The configuration of models and their weights are under the path 'proto/' and 'caffemodel/' as follow:

├── proto/
│   ├── offline/                      /* offline PCA experiments
│   ├── distilling/                   /* knowledge distilling(including the 3-resolution teacher model)
│   ├── triplet/                      /* training with triplet-loss
│   ├── reduce/                       /* training with pair loss (parallel for the RoI features,serial for the embeddings)
│   ├── deploy_resnet101.prototxt     /* original model
│   ├── deploy_resnet101_normpython.prototxt     /* original model with Python normalize_layer

The weights of the original model and the distilled one could be downloaded from the Google Drive.

Deep Retrieval

This package contains the pretrained ResNet101 model and evaluation script for the method proposed in the following papers:

  • Deep Image Retrieval: Learning global representations for image search. A. Gordo, J. Almazan, J. Revaud, and D. Larlus. In ECCV, 2016
  • End-to-end Learning of Deep Visual Representations for Image Retrieval. A. Gordo, J. Almazan, J. Revaud, and D. Larlus. CoRR abs/1610.07940, 2016

Dependencies:

  • Caffe
  • Region of Interest pooling layer (ROIPooling). This is the same layer used by fast RCNN and faster RCNN. A C++ implementation can be found in BVLC/caffe#4163
  • L2-normalization layer (Normalize). Implemented in C++ in https://github.com/happynear/caffe-windows. As an alternative, we provide a python implementation of this layer that produces the same results, but is less efficient and does not implement backpropagation.

Datasets

The evaluation script is prepared to work on the Oxford 5k and Paris 6k datasets. To set up the datasets:

mkdir datasets
cd datasets

Evaluation script:

mkdir evaluation
cd evaluation
wget http://www.robots.ox.ac.uk/~vgg/data/oxbuildings/compute_ap.cpp
sed -i '6i#include <cstdlib>' compute_ap.cpp # Add cstdlib, as some compilers will produce an error otherwise
g++ -o compute_ap compute_ap.cpp
cd ..

Oxford:

mkdir -p Oxford
cd Oxford
mkdir jpg lab
wget http://www.robots.ox.ac.uk/~vgg/data/oxbuildings/oxbuild_images.tgz
tar -xzf oxbuild_images.tgz -C jpg
wget http://www.robots.ox.ac.uk/~vgg/data/oxbuildings/gt_files_170407.tgz
tar -xzf gt_files_170407.tgz -C lab
cd ..

* * *

• WHAT IS ASKED:
- 1) Answer the following questions using the deep image retrieval text.
(a) Which directory under proto/ contains the models trained with triplet loss?
(b) On which two datasets is the evaluation script prepared to work?
(c) In what two respects is the provided Python implementation of the L2-normalization layer weaker than the C++ one?
- 2) Resume the deep image retrieval text immediately after its final line.

* * *

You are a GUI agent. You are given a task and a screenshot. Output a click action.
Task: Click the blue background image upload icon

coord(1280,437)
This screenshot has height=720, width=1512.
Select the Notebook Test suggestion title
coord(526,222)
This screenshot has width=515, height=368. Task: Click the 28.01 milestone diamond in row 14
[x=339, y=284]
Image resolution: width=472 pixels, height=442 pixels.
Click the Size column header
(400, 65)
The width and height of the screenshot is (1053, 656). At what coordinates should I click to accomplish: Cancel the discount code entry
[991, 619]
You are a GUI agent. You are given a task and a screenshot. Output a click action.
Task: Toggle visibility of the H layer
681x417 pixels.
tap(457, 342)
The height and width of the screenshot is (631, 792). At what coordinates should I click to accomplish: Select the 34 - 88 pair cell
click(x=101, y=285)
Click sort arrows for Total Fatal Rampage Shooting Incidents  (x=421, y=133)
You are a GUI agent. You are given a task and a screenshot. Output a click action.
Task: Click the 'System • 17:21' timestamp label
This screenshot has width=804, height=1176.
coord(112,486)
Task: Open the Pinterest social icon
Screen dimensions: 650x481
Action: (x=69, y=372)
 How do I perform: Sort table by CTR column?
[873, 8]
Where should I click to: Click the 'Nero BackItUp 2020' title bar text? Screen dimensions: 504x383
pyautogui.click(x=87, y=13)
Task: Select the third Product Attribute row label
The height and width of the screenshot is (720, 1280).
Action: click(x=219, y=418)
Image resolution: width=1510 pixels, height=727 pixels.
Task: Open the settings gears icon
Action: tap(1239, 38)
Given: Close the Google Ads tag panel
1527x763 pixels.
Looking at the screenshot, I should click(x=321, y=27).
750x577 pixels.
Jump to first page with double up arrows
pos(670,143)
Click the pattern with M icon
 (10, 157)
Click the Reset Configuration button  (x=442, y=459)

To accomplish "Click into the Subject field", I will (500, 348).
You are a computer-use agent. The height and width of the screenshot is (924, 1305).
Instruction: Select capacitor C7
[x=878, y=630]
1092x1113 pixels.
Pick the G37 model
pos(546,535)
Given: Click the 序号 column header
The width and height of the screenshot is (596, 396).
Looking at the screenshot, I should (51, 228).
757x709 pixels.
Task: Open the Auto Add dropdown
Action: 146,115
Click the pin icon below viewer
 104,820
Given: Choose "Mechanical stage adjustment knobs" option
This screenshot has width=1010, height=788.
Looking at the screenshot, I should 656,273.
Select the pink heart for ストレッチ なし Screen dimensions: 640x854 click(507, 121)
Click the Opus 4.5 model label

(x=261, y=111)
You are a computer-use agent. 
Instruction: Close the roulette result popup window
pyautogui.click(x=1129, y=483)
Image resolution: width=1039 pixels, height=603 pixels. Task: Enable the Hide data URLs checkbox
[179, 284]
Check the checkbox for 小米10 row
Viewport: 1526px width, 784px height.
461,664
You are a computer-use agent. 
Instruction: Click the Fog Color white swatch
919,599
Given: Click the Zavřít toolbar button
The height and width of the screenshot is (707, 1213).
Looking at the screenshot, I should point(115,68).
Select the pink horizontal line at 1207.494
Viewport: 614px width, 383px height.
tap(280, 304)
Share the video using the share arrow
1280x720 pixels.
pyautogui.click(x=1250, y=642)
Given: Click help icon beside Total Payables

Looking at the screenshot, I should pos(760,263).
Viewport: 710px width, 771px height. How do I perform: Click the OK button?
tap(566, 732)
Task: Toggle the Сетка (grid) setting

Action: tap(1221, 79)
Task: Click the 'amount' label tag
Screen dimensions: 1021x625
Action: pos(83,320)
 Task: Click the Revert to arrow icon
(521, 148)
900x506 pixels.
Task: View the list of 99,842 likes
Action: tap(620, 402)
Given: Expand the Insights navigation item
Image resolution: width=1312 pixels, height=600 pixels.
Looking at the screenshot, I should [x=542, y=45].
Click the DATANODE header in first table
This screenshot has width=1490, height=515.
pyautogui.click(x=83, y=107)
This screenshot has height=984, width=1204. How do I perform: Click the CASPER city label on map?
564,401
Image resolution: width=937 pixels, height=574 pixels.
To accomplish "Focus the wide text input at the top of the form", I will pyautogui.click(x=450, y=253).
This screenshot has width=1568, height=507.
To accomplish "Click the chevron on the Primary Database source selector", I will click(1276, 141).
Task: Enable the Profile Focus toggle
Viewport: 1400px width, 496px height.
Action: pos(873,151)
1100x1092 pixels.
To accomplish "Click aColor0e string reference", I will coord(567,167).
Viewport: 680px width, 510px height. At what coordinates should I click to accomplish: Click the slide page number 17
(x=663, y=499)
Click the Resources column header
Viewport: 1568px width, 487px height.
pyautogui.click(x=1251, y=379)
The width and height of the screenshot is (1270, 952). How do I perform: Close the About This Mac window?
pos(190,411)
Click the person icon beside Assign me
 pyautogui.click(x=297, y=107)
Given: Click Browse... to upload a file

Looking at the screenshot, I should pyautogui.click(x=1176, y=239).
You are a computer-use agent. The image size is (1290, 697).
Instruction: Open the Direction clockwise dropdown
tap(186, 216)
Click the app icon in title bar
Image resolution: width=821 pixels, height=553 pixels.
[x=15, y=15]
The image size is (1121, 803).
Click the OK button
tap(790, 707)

* * *

• ANSWERS FOR THIS EXERCISE:
- 1)
(a) triplet/
(b) Oxford 5k and Paris 6k
(c) It is less efficient and does not implement backpropagation.

- 2)
Paris

mkdir -p Paris
cd Paris
mkdir jpg lab tmp
# Images are in a different folder structure, need to move them around
wget http://www.robots.ox.ac.uk/~vgg/data/parisbuildings/paris_1.tgz
wget http://www.robots.ox.ac.uk/~vgg/data/parisbuildings/paris_2.tgz
tar -xzf paris_1.tgz -C tmp
tar -xzf paris_2.tgz -C tmp
find tmp -type f -exec mv {} jpg/ \;
rm -rf tmp
wget http://www.robots.ox.ac.uk/~vgg/data/parisbuildings/paris_120310.tgz
tar -xzf paris_120310.tgz -C lab
cd ..
cd ..

Usage

$ python test.py

usage: test.py [-h] --gpu GPU --S S --L L --proto PROTO --weights WEIGHTS
               --dataset DATASET --dataset_name DATASET_NAME --eval_binary
               EVAL_BINARY --temp_dir TEMP_DIR [--multires] [--aqe AQE]
               [--dbe DBE]

G: gpu id
S: size to resize the largest side of the images to. The model is trained with S=800, but different values may work better depending on the task.
L: number of levels of the rigid grid. Model was trained with L=2, but different levels (e.g. L=1 or L=3) may work better on other tasks.
PROTO: path to the prototxt. There are two prototxts included.
  deploy_resnet101.prototxt relies on caffe being compiled with the normalization layer.
  deploy_resnet101_normpython.prototxt does not have that requirement as it relies on the python implementation, but it may be slower as it is done on the cpu and does not implement backpropagation.
WEIGHTS: path to the caffemodel
DATASET: path to the dataset, for Oxford and Paris it is the directory that contains the jpg and lab folders.
DATASET_NAME: either Oxford or Paris
EVAL_BINARY: path to the compute_ap binary provided with Oxford and Paris used to compute the ap scores
TEMP_DIR: a temporary directory to store features and scores

Note that this model does not implement the region proposal network.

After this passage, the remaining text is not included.